-- Opening Marker --
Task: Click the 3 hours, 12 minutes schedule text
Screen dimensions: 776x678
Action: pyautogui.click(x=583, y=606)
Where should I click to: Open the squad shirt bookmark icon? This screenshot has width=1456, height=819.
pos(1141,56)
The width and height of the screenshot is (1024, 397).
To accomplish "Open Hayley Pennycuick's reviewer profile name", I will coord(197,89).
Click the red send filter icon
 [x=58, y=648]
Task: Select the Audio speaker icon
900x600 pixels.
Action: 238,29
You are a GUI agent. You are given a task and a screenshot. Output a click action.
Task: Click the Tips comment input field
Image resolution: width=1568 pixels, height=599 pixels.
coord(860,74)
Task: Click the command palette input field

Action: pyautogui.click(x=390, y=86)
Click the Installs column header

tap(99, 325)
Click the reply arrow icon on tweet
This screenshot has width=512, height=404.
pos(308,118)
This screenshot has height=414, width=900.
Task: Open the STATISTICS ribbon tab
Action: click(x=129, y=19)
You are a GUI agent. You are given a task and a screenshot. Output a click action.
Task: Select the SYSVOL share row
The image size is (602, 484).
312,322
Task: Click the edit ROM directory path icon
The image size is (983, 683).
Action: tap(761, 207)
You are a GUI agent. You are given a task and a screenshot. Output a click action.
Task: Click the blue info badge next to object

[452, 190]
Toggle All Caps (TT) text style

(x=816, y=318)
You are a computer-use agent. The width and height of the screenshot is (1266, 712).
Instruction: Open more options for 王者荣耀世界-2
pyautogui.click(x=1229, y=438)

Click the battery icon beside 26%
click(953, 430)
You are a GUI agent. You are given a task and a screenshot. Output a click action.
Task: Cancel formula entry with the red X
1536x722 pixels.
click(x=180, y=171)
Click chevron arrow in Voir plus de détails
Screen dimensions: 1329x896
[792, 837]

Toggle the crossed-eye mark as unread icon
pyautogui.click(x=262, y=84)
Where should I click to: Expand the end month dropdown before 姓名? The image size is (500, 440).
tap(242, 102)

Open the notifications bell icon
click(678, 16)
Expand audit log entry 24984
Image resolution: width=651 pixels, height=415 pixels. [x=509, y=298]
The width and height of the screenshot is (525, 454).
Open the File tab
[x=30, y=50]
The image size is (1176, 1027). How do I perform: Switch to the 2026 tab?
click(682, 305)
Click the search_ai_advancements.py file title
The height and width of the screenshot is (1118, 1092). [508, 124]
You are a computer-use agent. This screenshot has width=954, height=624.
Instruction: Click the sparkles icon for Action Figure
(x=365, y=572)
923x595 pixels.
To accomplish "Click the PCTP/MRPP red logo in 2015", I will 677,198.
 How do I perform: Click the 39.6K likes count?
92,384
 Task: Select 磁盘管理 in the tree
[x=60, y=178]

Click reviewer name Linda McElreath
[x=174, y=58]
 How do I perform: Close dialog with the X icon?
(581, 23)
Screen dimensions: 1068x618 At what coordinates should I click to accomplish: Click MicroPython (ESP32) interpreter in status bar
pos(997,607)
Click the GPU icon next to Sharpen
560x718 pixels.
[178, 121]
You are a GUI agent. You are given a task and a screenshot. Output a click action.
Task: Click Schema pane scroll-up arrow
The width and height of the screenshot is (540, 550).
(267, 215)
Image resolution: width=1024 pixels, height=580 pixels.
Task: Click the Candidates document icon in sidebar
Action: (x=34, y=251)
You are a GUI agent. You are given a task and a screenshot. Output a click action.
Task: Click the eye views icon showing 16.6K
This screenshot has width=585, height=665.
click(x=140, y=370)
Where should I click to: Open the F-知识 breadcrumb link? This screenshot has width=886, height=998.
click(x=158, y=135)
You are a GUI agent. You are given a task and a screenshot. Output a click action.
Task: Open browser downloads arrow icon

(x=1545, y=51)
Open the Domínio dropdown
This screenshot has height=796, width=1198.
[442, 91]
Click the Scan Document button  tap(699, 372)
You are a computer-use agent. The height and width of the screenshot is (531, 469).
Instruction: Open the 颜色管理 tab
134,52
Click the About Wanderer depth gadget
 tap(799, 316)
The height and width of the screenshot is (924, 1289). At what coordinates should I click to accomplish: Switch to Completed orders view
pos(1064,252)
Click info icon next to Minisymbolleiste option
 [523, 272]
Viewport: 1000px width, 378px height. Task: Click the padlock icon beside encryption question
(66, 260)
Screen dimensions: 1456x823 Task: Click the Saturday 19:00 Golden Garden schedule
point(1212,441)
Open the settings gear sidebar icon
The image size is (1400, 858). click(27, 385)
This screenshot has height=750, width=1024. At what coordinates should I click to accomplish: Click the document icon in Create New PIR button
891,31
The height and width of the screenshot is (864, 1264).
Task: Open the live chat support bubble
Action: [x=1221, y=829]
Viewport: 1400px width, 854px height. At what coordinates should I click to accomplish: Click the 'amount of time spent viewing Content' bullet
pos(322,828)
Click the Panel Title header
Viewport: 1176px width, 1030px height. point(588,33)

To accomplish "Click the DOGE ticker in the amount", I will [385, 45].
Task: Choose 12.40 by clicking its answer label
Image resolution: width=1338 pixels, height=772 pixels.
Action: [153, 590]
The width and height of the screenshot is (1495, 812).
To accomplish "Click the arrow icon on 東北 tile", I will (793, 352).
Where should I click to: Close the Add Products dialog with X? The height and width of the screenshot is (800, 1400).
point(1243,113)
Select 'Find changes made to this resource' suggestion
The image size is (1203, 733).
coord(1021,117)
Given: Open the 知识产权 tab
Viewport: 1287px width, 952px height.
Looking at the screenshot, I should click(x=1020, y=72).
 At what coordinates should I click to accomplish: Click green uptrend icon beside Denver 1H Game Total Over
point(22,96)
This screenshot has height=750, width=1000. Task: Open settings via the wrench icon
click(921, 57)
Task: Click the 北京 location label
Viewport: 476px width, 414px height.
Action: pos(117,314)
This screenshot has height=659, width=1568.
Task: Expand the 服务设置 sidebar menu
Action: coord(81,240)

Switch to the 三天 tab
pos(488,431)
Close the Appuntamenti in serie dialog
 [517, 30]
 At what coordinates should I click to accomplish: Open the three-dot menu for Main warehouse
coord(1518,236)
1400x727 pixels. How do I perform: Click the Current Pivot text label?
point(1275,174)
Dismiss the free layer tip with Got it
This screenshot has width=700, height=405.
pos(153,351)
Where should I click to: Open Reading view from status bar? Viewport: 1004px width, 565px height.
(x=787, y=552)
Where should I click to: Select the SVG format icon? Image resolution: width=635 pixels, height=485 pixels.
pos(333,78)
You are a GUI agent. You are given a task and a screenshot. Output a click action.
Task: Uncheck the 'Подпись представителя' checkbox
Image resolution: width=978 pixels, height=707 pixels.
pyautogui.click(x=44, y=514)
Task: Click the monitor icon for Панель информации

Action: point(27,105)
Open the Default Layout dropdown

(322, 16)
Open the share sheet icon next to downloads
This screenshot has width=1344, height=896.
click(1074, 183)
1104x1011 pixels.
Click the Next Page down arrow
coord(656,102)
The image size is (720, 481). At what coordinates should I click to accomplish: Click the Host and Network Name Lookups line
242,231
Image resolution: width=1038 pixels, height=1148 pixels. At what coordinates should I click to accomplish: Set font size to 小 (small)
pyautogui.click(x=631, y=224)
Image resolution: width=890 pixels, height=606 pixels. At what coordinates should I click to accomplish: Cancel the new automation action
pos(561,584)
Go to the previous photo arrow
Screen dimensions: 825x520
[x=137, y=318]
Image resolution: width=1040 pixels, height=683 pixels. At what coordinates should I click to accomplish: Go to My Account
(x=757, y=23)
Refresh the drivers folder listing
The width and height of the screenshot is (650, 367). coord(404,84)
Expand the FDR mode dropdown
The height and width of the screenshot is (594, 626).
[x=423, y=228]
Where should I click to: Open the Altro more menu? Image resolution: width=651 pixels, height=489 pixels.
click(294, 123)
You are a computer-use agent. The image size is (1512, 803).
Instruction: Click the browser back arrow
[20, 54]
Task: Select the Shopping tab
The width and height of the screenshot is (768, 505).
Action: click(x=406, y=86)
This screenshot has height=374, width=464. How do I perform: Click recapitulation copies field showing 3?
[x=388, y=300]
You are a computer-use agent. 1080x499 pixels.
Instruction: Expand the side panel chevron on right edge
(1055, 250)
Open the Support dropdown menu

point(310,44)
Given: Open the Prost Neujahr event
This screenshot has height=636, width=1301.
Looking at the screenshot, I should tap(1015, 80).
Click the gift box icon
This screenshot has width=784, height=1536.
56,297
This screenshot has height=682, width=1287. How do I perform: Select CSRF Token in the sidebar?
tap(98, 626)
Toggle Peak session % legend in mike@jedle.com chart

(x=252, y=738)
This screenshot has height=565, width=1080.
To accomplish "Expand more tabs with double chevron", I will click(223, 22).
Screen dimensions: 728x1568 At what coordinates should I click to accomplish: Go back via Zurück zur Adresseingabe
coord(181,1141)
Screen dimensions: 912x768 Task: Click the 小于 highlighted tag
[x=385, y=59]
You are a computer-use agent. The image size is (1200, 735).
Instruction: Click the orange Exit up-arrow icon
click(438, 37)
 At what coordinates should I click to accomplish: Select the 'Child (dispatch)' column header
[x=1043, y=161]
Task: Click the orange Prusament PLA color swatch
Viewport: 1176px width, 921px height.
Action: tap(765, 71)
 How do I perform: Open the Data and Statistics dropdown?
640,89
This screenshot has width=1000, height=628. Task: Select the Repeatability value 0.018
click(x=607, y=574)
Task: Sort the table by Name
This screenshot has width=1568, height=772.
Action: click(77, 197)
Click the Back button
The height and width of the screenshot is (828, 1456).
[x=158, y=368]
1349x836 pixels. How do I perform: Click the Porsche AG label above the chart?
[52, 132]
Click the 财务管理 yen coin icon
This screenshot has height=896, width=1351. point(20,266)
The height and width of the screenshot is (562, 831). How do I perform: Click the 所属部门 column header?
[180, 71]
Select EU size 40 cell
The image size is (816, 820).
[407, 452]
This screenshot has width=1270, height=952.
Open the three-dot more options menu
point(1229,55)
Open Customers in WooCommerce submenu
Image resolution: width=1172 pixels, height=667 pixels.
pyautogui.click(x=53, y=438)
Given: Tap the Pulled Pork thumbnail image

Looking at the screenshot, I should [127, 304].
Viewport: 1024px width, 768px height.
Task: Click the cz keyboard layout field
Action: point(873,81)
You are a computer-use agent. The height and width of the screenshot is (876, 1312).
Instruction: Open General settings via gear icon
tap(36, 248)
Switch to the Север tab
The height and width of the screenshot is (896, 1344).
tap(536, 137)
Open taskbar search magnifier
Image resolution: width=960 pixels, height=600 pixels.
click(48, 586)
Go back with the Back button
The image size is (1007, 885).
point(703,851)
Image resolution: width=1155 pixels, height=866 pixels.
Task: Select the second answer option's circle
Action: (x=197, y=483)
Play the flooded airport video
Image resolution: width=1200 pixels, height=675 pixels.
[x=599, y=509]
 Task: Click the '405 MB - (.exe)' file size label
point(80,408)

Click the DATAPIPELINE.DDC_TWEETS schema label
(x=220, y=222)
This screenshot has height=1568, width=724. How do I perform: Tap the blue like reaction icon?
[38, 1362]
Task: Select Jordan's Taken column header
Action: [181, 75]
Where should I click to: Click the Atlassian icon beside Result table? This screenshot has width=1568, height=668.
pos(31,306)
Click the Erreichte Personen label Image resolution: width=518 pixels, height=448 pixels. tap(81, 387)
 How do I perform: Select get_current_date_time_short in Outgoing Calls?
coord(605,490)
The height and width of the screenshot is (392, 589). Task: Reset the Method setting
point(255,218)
-- Closing Marker --
▶ _How to complete this task_: Report, from the entries above, each line where "share" is found.

▶ _Answer section_:
Task: Select the SYSVOL share row
Open the share sheet icon next to downloads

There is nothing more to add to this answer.